- What to do -
Where a line in the listing below contains the word "Task", copy that line.

- Data supplied -
────────
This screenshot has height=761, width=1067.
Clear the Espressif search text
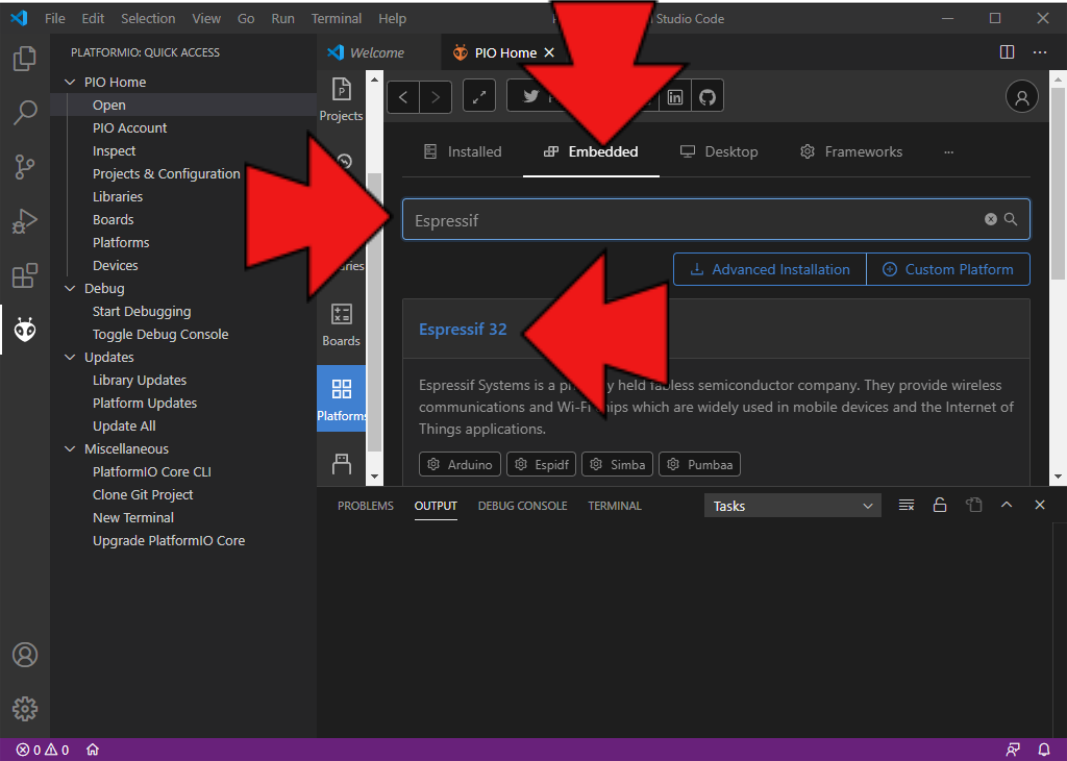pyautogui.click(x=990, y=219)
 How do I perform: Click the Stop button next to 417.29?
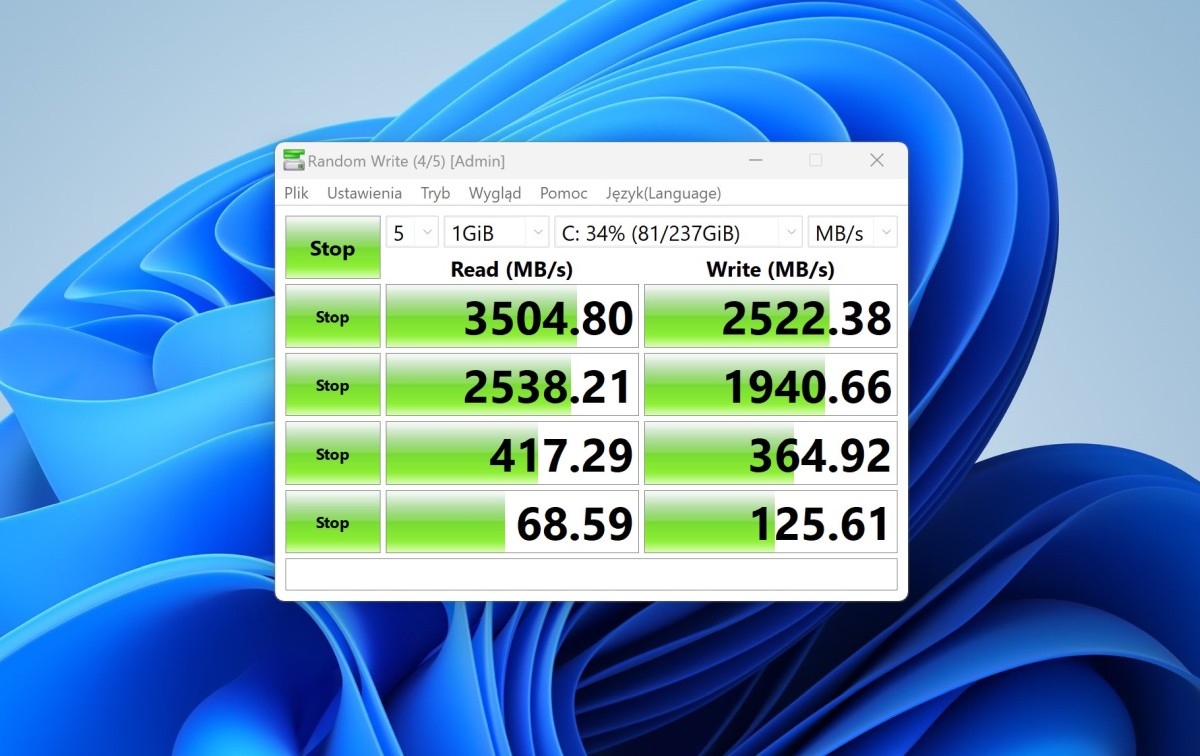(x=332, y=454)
────────
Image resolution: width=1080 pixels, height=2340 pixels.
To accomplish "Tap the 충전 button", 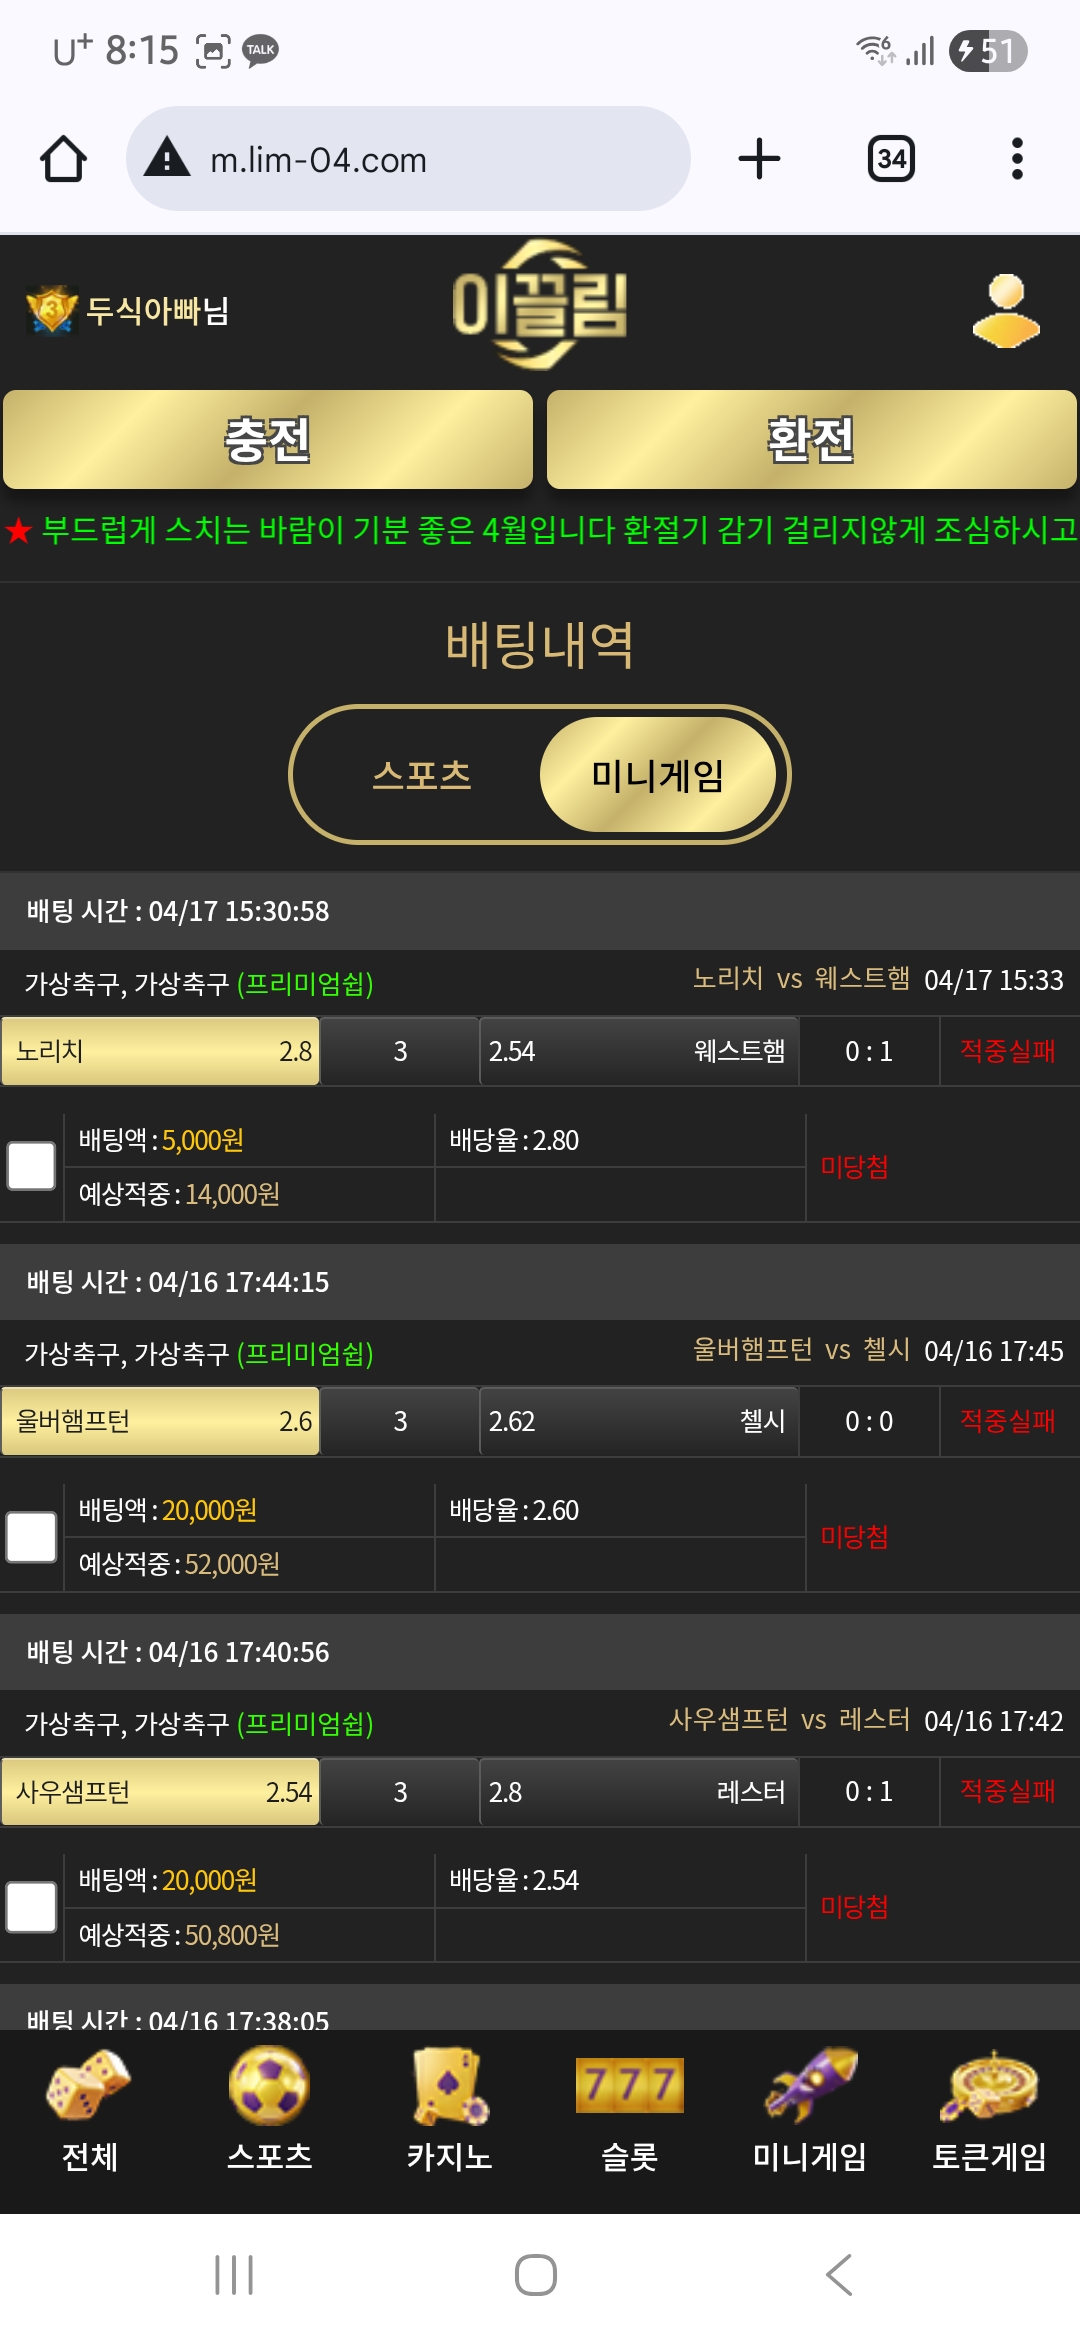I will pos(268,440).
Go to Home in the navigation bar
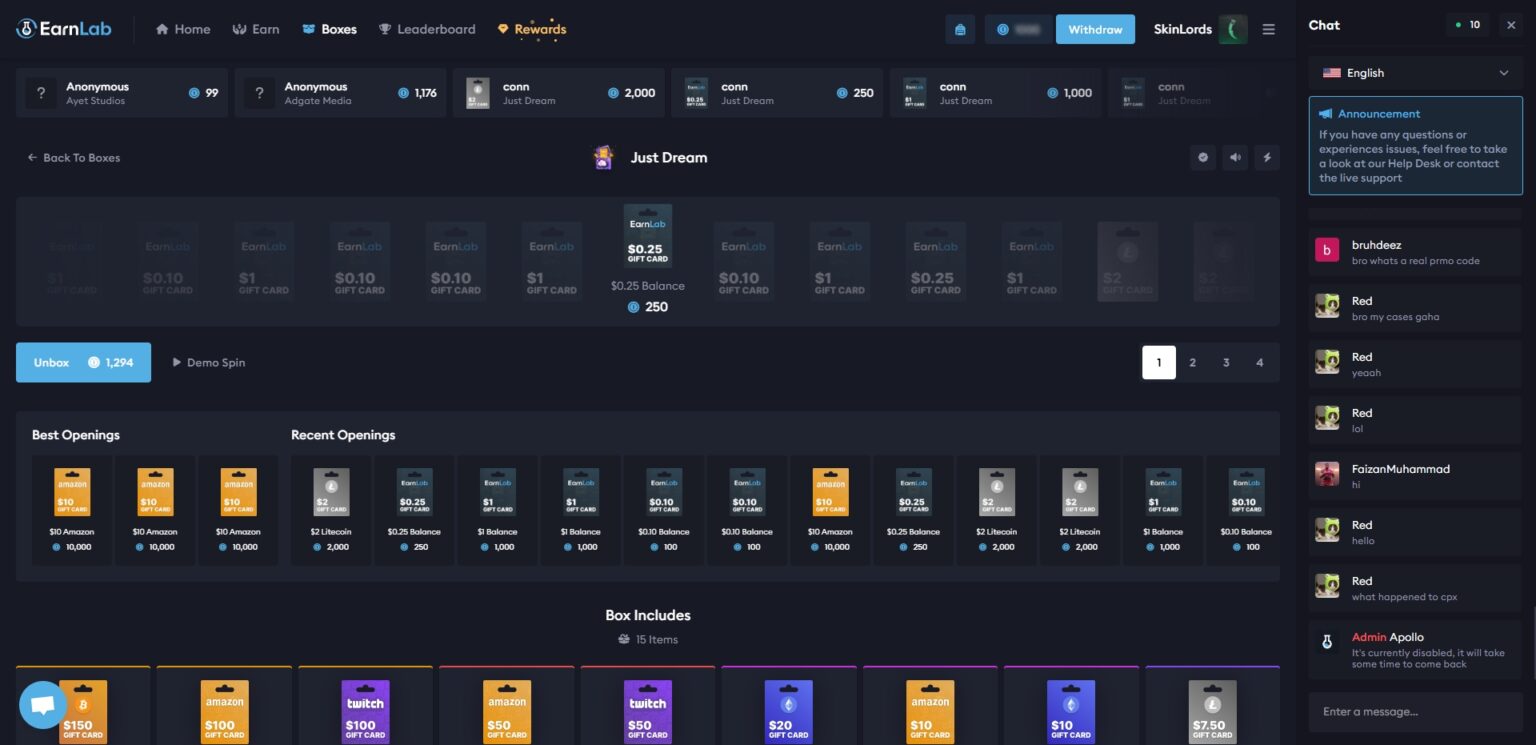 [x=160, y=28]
────────
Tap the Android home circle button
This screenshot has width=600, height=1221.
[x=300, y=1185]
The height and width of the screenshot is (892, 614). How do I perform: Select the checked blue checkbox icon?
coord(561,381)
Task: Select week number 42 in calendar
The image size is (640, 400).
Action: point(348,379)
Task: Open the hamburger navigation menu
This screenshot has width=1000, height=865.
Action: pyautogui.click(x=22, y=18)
────────
- Result -
Task: Select week number 42 in calendar
Task: Open the hamburger navigation menu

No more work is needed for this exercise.